Flapper: the cheapest fix in plumbing. A replacement flapper runs $5-$15 at any hardware store and takes about 5-10 minutes with no tools, just shut off the supply valve, flush to empty the tank, unhook the old one, and clip on the new one. Fill valve: a new universal fill valve runs $10-$30 and takes 15-30 minutes (you'll shut off and disconnect the supply line, so keep a towel handy). If you'd rather hire it out, a plumber typically charges $125-$300 for either repair, most of that being labor and the trip fee.

Buy the Right Part the First Time

For the flapper, match the size to your flush valve opening: most older toilets use a 2-inch flapper, while many newer high-efficiency models use a 3-inch. Snap a photo of the old one or take it to the store. For the fill valve, a universal adjustable-height model fits the vast majority of standard toilets, so you rarely need a brand match. If both parts are old or you're already in the tank, a combined flapper-plus-fill-valve repair kit ($20-$40) saves a second trip and is worth it on a toilet over 5-7 years old.

Which part is it? Symptoms at a glance

SymptomLikely causeTypical fix
Phantom flush — tank refills on its own every few minutesFlapper leakingReplace the flapper (~$8)
Dye in the tank bleeds into the bowl without flushingFlapper not sealingClean or replace the flapper
Constant running or hissing that never stopsFill valve won't shut offReplace the fill valve (~$12)
Water trickling into the overflow tubeWater level too highLower the float or replace the fill valve

Tips & warnings

  • Always shut off the water at the supply valve (the small knob on the wall behind the toilet) and flush to empty the tank before swapping any part.
  • If the dye test is positive but a brand-new flapper still leaks, the flush-valve seat it sits on may be pitted or mineral-crusted. Wipe it clean, or you may need a flush-valve seal kit.
  • Hard-water mineral buildup is the #1 reason both parts fail early. If you replace parts often, the underlying issue is your water.
  • A running toilet can waste hundreds of gallons a day and quietly add $20-$50 a month to your water bill, so even a phantom flush is worth fixing fast.
Flapper vs Fill Valve: Which Is Making Your Toilet Run? — illustration

Frequently asked questions

How do I know if it's the flapper or the fill valve without a plumber?

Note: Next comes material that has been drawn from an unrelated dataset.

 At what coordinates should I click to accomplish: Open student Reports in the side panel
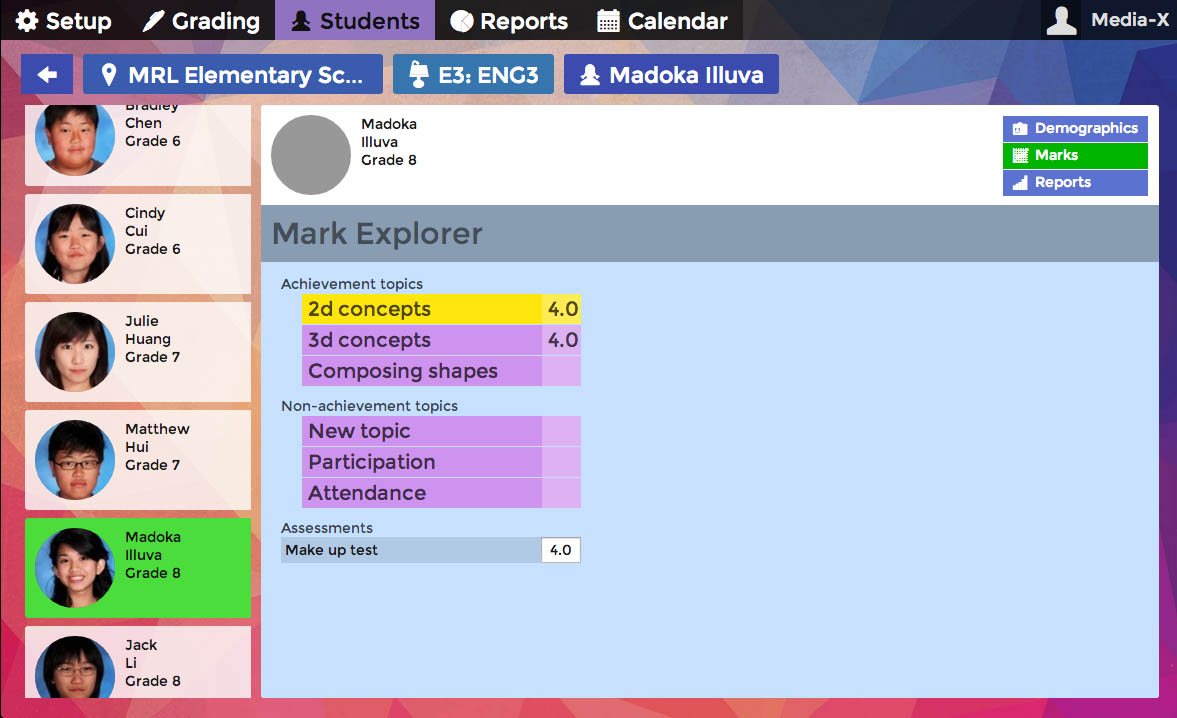pos(1075,182)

Run the dye test: add food coloring to the tank, wait 10-15 minutes without flushing. Color in the bowl means the flapper leaks. If the bowl stays clear but the toilet still runs, it's the fill valve or a float set too high. Lift the float while it's running; if that stops it, just lower the float, if not, replace the fill valve.

Why does my toilet flush by itself every few minutes?

That's a phantom (or ghost) flush, and it's almost always a leaking flapper. Water slowly seeps from the tank into the bowl, the level drops, and the fill valve briefly turns on to refill. A $5-$15 flapper fixes it. Confirm with the dye test before buying.

What does it mean if water is running into the overflow tube?

If water keeps trickling into the center overflow tube, the tank is overfilling. Either the float is set too high (free fix: adjust it down so the water stops about an inch below the tube's top) or the fill valve won't shut off and needs replacing ($10-$30).

Is it cheaper to replace the flapper or the fill valve?

The flapper is cheaper and easier: $5-$15 and 5-10 minutes with no tools. A fill valve is $10-$30 and 15-30 minutes. If your toilet is older and both parts are worn, a combined repair kit ($20-$40) is often the smarter buy.

Should I replace both parts at once?

Not always necessary, but it's smart if the toilet is more than 5-7 years old or you have hard water. The dye and float tests tell you which part is failing now; replacing both at the same time saves you a second trip and avoids a repeat repair a few months later.